**Task prompt**
Lay out everything in the material below, from the line containing "Where should I click to: Point" down to the line containing "click(x=763, y=431)", as a numbered list, leaving out blank lines.

**Element lookup records**
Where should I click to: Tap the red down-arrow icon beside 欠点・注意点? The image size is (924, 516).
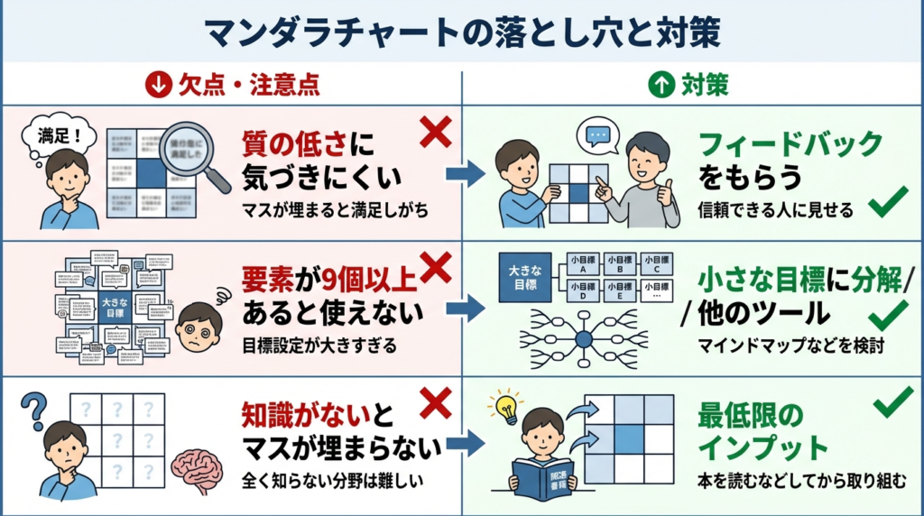click(x=157, y=86)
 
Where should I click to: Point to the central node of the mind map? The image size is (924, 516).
click(x=584, y=340)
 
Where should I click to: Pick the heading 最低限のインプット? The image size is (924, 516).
click(x=763, y=431)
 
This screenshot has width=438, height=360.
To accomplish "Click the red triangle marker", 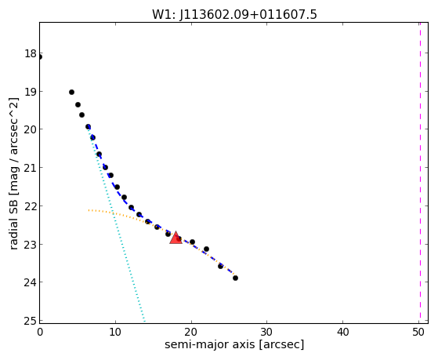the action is pos(176,238).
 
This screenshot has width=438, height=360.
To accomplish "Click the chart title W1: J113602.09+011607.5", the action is pos(234,14).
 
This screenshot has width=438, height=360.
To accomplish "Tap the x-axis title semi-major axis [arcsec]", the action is pos(234,344).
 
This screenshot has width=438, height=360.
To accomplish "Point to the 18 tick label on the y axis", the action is pos(31,53).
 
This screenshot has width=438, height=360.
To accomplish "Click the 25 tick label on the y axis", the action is pos(31,321).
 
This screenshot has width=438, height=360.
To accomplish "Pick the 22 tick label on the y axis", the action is pos(31,205).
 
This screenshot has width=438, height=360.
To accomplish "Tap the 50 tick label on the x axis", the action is pos(418,332).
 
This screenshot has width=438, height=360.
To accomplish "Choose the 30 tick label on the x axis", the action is pos(266,332).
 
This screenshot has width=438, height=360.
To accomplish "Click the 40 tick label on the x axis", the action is pos(342,332).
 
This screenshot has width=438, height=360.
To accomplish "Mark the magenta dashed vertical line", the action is pos(420,173).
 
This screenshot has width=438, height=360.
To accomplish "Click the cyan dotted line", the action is pos(116,224).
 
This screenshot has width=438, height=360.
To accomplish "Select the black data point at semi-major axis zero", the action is pos(40,57).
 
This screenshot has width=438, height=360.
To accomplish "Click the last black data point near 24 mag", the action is pos(236,278).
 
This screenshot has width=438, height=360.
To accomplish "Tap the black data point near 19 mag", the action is pos(71,92).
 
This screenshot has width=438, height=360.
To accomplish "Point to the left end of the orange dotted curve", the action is pos(89,209).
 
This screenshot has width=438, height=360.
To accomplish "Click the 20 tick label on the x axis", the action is pos(191,332).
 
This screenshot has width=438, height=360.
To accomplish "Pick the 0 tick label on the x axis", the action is pos(40,332).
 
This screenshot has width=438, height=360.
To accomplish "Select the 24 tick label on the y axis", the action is pos(31,282).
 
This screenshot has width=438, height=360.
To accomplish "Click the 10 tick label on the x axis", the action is pos(115,332).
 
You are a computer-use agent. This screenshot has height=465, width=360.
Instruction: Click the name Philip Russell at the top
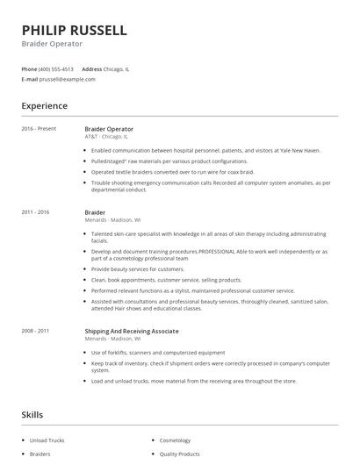[x=75, y=30]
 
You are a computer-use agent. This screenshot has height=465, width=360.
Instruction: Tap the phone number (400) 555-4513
[x=57, y=68]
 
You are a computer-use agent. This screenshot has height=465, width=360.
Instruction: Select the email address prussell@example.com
[x=68, y=79]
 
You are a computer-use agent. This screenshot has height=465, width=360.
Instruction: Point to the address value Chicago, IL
[x=118, y=68]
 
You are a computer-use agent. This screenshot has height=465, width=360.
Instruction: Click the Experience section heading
[x=45, y=106]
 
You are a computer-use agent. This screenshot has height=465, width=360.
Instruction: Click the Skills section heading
[x=32, y=413]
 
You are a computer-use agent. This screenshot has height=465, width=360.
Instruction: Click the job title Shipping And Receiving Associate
[x=132, y=331]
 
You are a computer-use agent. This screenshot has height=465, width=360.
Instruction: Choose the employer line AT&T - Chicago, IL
[x=106, y=137]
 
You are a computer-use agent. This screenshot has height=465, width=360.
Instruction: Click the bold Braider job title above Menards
[x=95, y=212]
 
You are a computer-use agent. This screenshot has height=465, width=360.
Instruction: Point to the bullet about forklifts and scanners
[x=158, y=352]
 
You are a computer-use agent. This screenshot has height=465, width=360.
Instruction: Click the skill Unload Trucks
[x=48, y=440]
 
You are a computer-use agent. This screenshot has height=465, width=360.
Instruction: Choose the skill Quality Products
[x=181, y=454]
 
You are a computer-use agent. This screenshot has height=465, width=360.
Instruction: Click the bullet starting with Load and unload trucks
[x=194, y=380]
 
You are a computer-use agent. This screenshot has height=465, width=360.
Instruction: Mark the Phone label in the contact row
[x=28, y=68]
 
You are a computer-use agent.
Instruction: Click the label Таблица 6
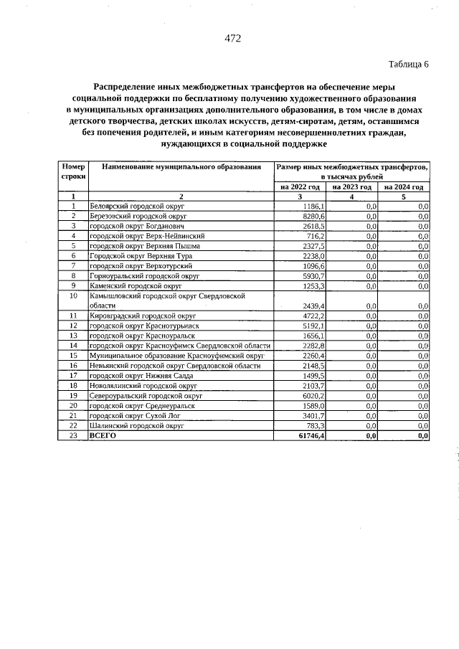[x=408, y=64]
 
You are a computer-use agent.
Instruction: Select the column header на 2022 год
[x=300, y=186]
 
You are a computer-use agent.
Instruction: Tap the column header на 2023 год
[x=351, y=186]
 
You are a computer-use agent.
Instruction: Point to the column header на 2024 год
[x=404, y=186]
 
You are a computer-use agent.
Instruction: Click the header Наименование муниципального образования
[x=181, y=167]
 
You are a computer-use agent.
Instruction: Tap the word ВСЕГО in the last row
[x=103, y=435]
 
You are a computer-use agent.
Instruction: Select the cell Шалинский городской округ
[x=136, y=425]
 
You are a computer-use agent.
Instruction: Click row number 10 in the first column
[x=73, y=295]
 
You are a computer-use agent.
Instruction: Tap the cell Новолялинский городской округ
[x=138, y=385]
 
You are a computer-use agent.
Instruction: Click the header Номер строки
[x=73, y=171]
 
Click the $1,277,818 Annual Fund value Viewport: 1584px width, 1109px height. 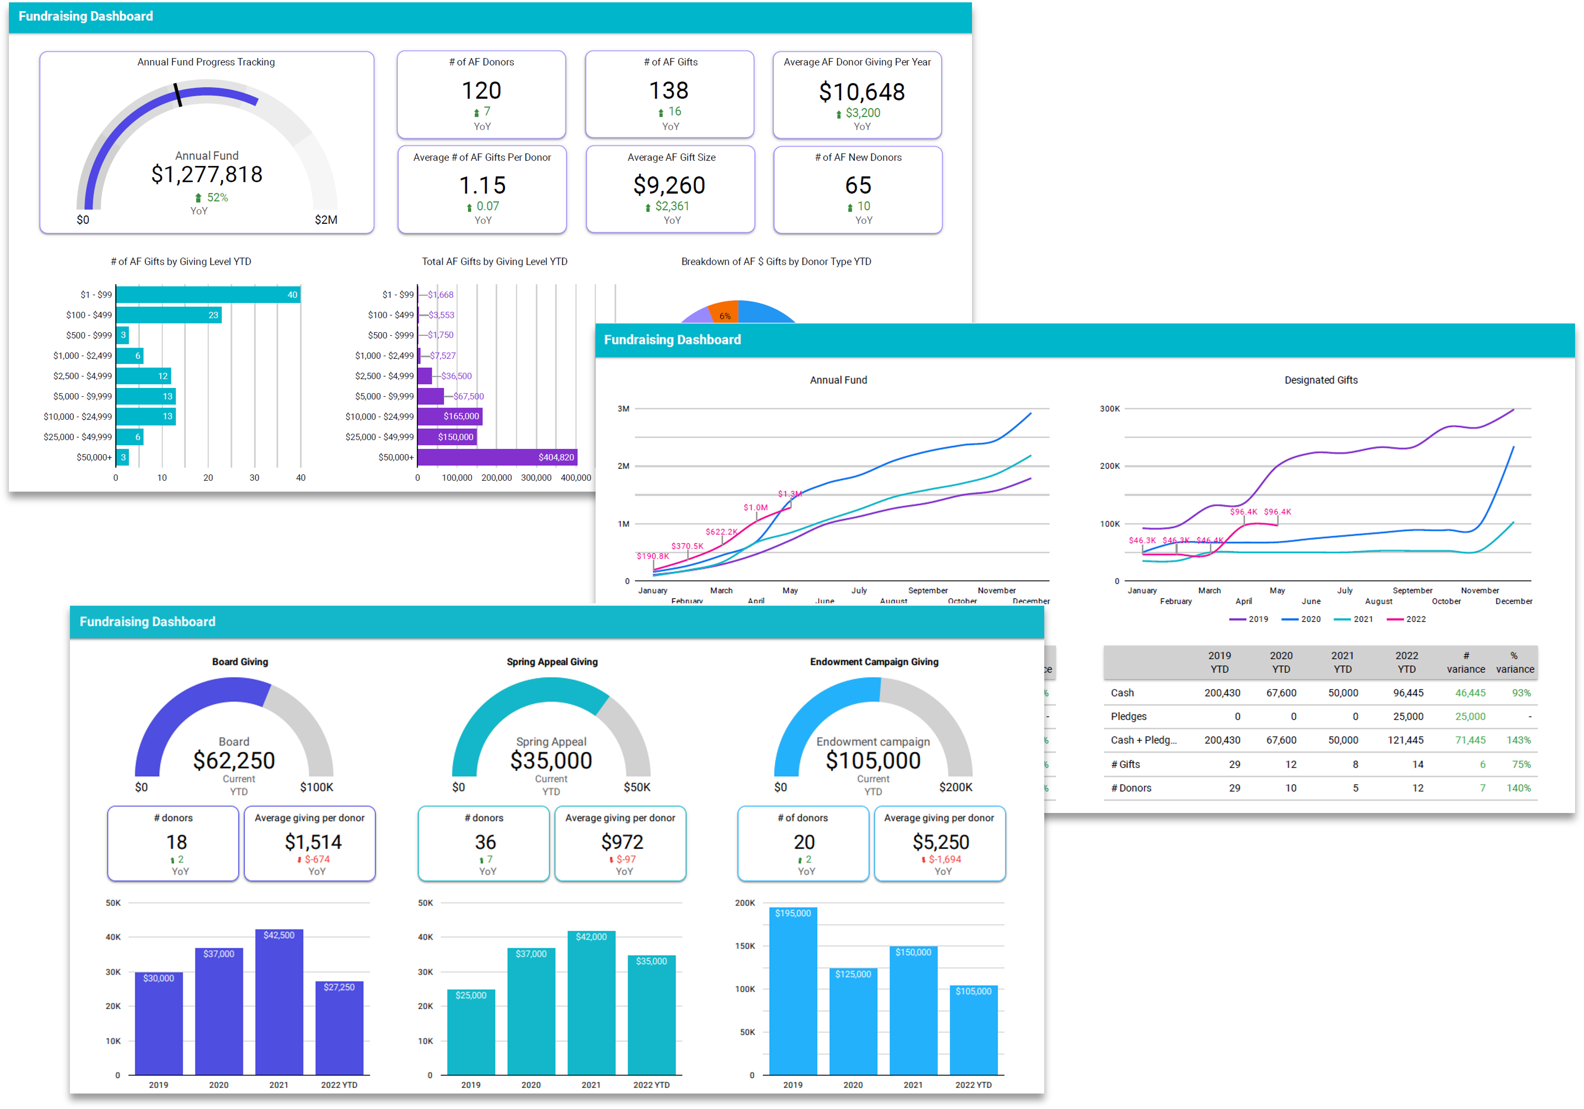[207, 175]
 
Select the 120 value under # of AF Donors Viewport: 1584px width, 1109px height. [482, 91]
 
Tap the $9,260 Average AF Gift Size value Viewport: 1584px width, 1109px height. [669, 185]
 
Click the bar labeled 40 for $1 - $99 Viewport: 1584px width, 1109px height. [207, 295]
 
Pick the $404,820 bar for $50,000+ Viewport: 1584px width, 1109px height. [497, 457]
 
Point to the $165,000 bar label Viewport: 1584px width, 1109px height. [461, 417]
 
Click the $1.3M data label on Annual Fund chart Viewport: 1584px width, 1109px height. [790, 494]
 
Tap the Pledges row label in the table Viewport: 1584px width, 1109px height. [1129, 716]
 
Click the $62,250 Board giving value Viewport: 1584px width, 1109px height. [234, 761]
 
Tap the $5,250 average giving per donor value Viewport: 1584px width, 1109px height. [941, 842]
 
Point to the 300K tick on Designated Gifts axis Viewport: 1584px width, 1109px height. [1110, 409]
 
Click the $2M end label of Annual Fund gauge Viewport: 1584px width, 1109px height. [326, 220]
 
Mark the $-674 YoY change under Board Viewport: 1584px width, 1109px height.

**Output of the task**
1. Where should I click to: Point to the central node of the mind map? The image size is (924, 516).
2. click(x=584, y=340)
3. Where should I click to: Pick the heading 最低限のインプット? The image size is (924, 516).
4. click(x=763, y=431)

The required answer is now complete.